Xink launches flexographic RFID printing inks

Related tags Printing Printing press

Xink Laboratories has launched a new line of silver and carbon
conductive flexographic printing inks targeted towards
manufacturers of RFID-tagged smart packaging.

The company's new InstaCure formulations allow printing of RFID antennas and complex electronic circuitry, including flexible paper sensors (package security), sensor grids (pharmaceutical packaging monitors), keypads (disposable electronic paper diaries) and backplane components (flexible displays).

RFID (Radio Frequency Identification) is a technology that hooks miniature antennas up to tiny computer chips smaller than a grain of sand to track items at a distance. This form packaging is increasingly being used in the food industry as a means of ensuring traceability along the supply-chain and achieving better counterfeit protection.

New EU legislation obliges food manufacturers to have complete control over their supply chain, and retailers such as Metro are pushing many of their suppliers to use RFID technology.

"By facilitating full interaction between the ink development and smart packaging electronics engineering teams we are providing a winning combination in driving efficiencies into the RFID and IAP development and commercialisation process,"​ said Michael Petersen, chief operating officer of Information Mediary Corp, a firm co-located with Xink Laboratories​.

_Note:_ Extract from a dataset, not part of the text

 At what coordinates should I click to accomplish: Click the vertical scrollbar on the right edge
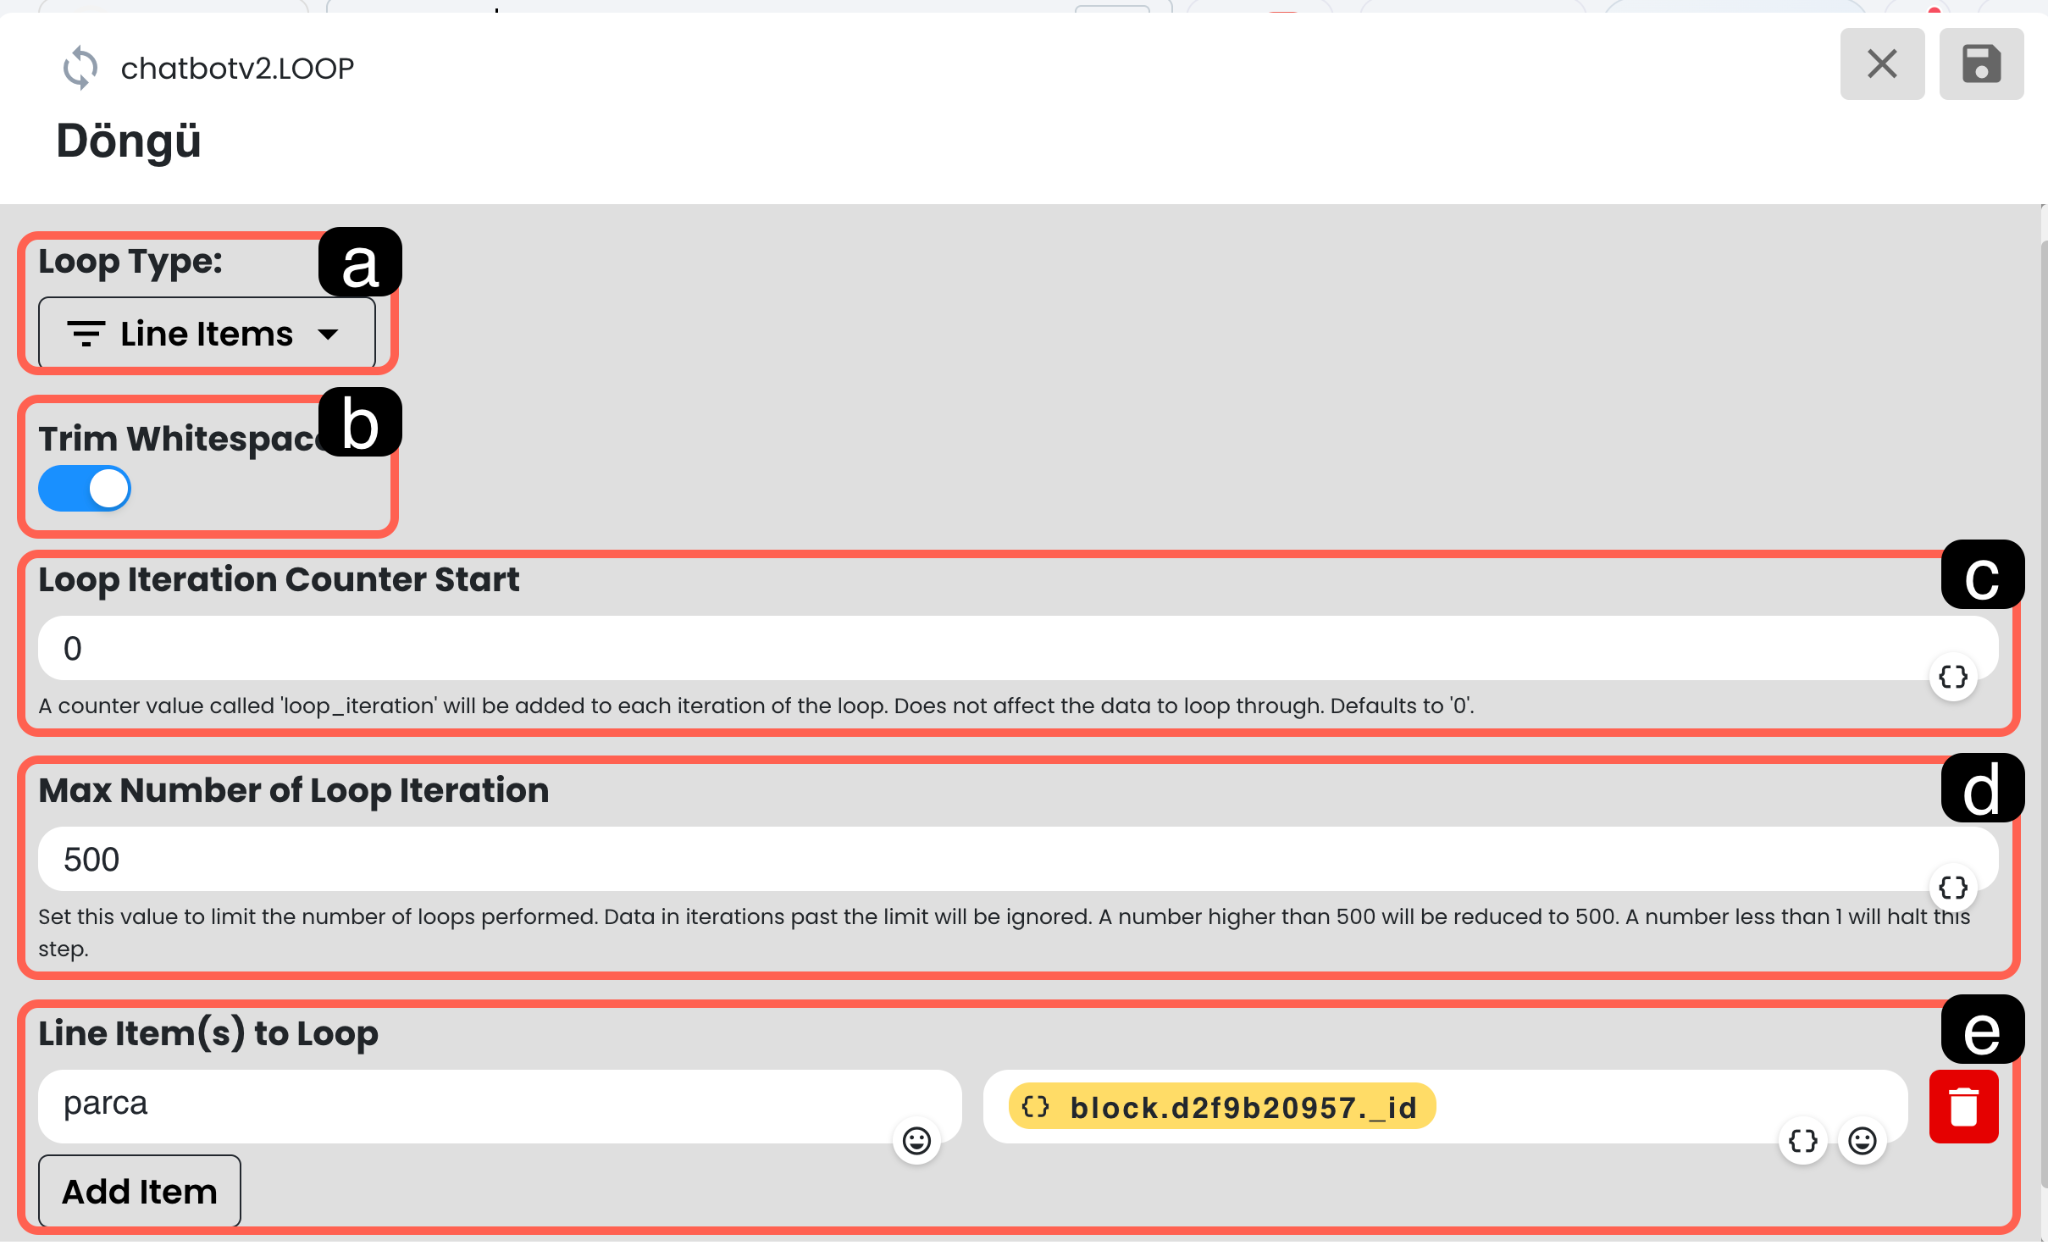tap(2043, 700)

"Originally we intended to develop robust inks for our IAP initiatives, such as the Med-ic Digital Package developed in cooperation with International Paper, but we realised Xink's InstaCure formulations can re-invigorate the printed RFID antenna efforts."

The current line of Xink InstaCure formulations includes a solvent-free high-conductive silver ink, and a "tunable" resistor ink. Xink's formulations can be applied in a single pass on standard printing presses, require no heat curing, and can be printed on a range of heatseal paper boards used in packaging as well as other flexible substrates which would not withstand high temperature heat curing.

"We are currently working on pilot printing projects with some of the world's leading development teams in the printing, packaging, ink, press, and RFID industries to provide immediate sampling availability of these inks, with industrial production scheduled to begin in early 2005,"​ said Dan Tonchev, Xink Laboratories' chief scientist.

The company claims that a preview of the new ink formulations was extremely well received by global experts at the IMI Printable Electronics and Displays Conference in Las Vegas.

Unlike previous attempts at producing flexographic inks for RFID antenna production, XINK InstaCure. formulations provide optimal properties in the areas of conductivity, press handling, curing, and substrate compatibility on any standard flexographic press.

"Our water-based inks allow the manufacturing of printed antennas directly on most standard paper and label stock in a normal print-shop environment - a significant breakthrough from all previous attempts"​ said Tonchev.

The packaging ink sector has been under considerable cost pressure for some time. Print suppliers such as Flint claim to have been forced into making price increases for packaging ink products because of the rising costs of transportation, energy, and raw materials.

Limited raw material supply, an escalating issue worldwide, has exacerbated the problem.

Canada-based Xink Laboratories builds advanced conductive ink formulations to enable the industrial production of RFID antennas, conductive circuits, smart packaging, and printed sensors.